Nathan Bransford, Author

Monday, January 7, 2013

The Book of Answers

Anyone who has reacted with horror to the recent brutal rape in India that inspired mass protests, or, rather, anyone period, should check out C.Y. Gopinath's brilliant satirical novel The Book of Answers.

I had the great pleasure of working as Gopi's agent as he first conceived of and then wrote this book, and while his incredible prose was why I took him on to be my first client, and the way The Book of Answers came together into a incredible novel is why it ended up being published and nominated for awards, I don't know that I fully appreciated until now the extent to which Gopi is also blessed with incredible prescience as well.
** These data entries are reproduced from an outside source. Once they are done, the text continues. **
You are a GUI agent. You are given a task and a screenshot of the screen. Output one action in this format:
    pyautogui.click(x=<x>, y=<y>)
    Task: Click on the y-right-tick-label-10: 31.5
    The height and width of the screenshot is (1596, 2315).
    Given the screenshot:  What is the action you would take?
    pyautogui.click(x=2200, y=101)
The Book of Answers about a man, Patros, who comes into possession of one of the most coveted items in the world, a book that contains all the answers to all of mankind's problems. Patros wants nothing to do with it. He ditches it at a junk shop, only to see an Indian politician use the book for his own nefarious gain. Patros has to decide whether he's going to turn a blind eye to the world's problems or regain his youthful idealism, an idealism that hinges on women's rights and standing up to atrocities like the one that has recently galvanized protestors.

This is a novel of right now, I think it's a book that people will return to read in the future, and I can't recommend it highly enough.

Add it on Goodreads or buy it here.


Anonymous said...

Looks interesting. I guess I'll have to read it to find out why he's prescient :)

Gopi said...

Thank you so much, Nathan, for this completely unexpected accolade. The Book of Answers is set to be launched all over Thailand by the end of January, so it does seem like it has a little life in it yet. I am working on two other books — but by far the most interesting is the third. After a number of American readers wrote to me that The Book of Answers reminded them of contemporary American politics, I am attempting something I doubt any writer would have been foolish enough to try — recasting the entire story in an American context. It is turning out to be a riveting and thrilling exercise. Patros is now Daniel Hoyt, a resident of Astoria, Queens. The story is changing in wonderful and subtle ways — and the book is being reborn as The Book of Hoyt. Maybe this time some US publisher will find it of interest.

And — I had no idea I was your first client!!

Collin Piprell said...

Here's my own review of Gopi''s book from July 2011: Excellent book.

Lesley said...

I agree Nathan, the collective trauma of something like this sends me searching too.
BTW - Thanks for your blog, as an unpublished romance author I return to it regularly...just so much good stuff here.

Melanie Schulz said...

I was just thinking about that the other day- looking back at which novels were the perfect spokesmen for past eras and wondering which novels are the perfect ones for ours.